Allora, Lecce escluso dalla pro­mozione diretta? Nient’affatto. Tutto è ancora possi­bile e, quindi, la squadra di Lerda potrebbe conquistare la serie B sen­za far ricorso ai play off. Ma ad una sola condizione. E cioè che Miccoli e compagni vincano l’ultima partita di Pisa, toccando così quota 64 punti e che il Perugia perda a Salerno e pareggi nello scontro diretto con il Frosinone. Che, a sua volta, dopo la batosta subita a Lecce, non dovrà conquistare più di quattro punti nelle due altre gare che giocherà in casa con l’Aquila ed a Perugia.
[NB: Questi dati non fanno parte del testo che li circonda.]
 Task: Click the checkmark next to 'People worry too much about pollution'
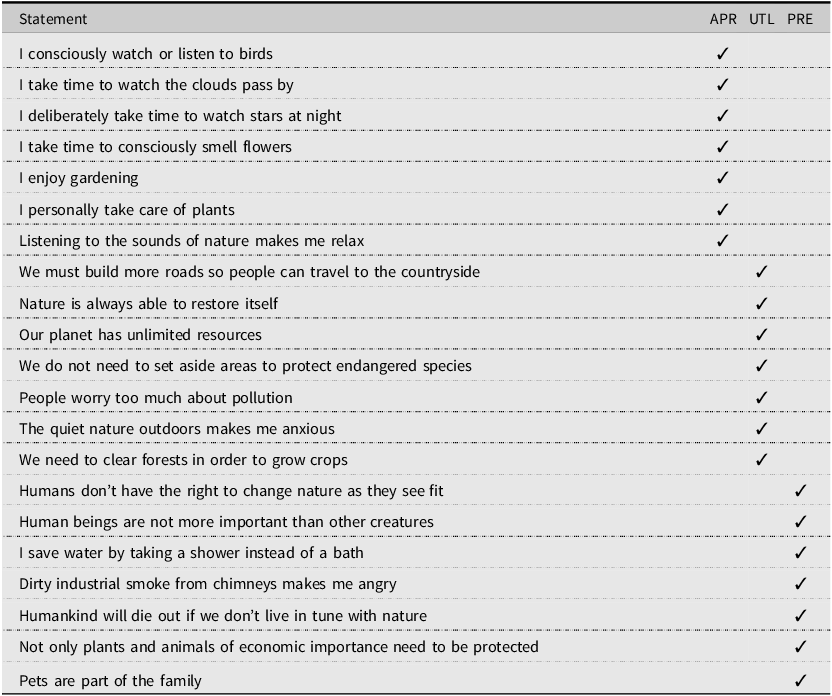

A fine torneo, avremmo questa classifica: Lecce 64 punti, Perugia e Frosinone 63. Ma ci sono altre combinazioni che potrebbero permettere al Lecce di salire in B direttamente. E che, qui, non è il caso di elencare. Ci vorrebbe l’intero giornale per farlo…

miccoli

Ovviamente, quelli che abbiamo fatto e continuiamo a fare possono essere considerati come i “conti della serva”, dettati più dal cuo­re che dalla logica. E, cuore per cuore, non possiamo fare a meno di illustrare anche un’altra possibilità di punteggio finale. Possibilità che prevede il raggiungimento, da parte di tutte e tre le squadre, di quota 62 punti. Ed in questo caso, il Lecce sarebbe beffato a favore del Perugia per via delle due vittorie conseguite dai Grifoni sui salentini. Altra beffa per il Lecce potrebbe arrivare con la conquista di 64 punti anche da parte del Perugia, favorito sempre per via dei successi conseguiti dalla squadra di Camplone nelle due sfide di campionato.

Dicevamo di tutte e tre le squadre a quota 62. E come ci arriverebbero? Pareggio del Lecce a Pisa, doppia sconfitta del Perugia a Salerno e nello scontro diretto con Il Frosinone , a sua volta vittorioso a Perugia ma sconfitto nella prossima gara interna con l’Aquila. Quindi, un punto per il Lecce, nessuno per il Perugia e tre per il Frosinone. E con simile situazione, a giocarsi la B diretta sarebbero proprio il Perugia e il Frosinone, mentre il Lecce verreb­be escluso anche per una peggiore differenza reti-generale.

Insomma, l’unica strada sicura perché il Lecce possa approdare in B senza play off dovrà essere quella di un punteggio finale con i salentini avanti di alme­no un punto nei confronti di Perugia e Frosinone. E simile vantaggio potrebbe scaturire da una vittoria dei giallorossi a Pisa (alla ripresa del campionato dopo le feste pasquali), dalla sconfitta del Perugia a Salerno e dal successivo pareggio interno con il Frosinone che, pur vincendo con l’Aquila, arriverebbe a quota 63. Proprio come il Perugia. Andranno davvero così le cose? Noi ci speriamo. Questo nostro meravi­glioso Lecce, infatti, meriterebbe di esser premiato con il salto diretto in B. E con lui meriterebbero un premio anche i suoi affezionati tifosi giallorossi che, proprio contro il Frosinone, hanno dato ancora prova di un rinnovato amore e di un calore senza confini.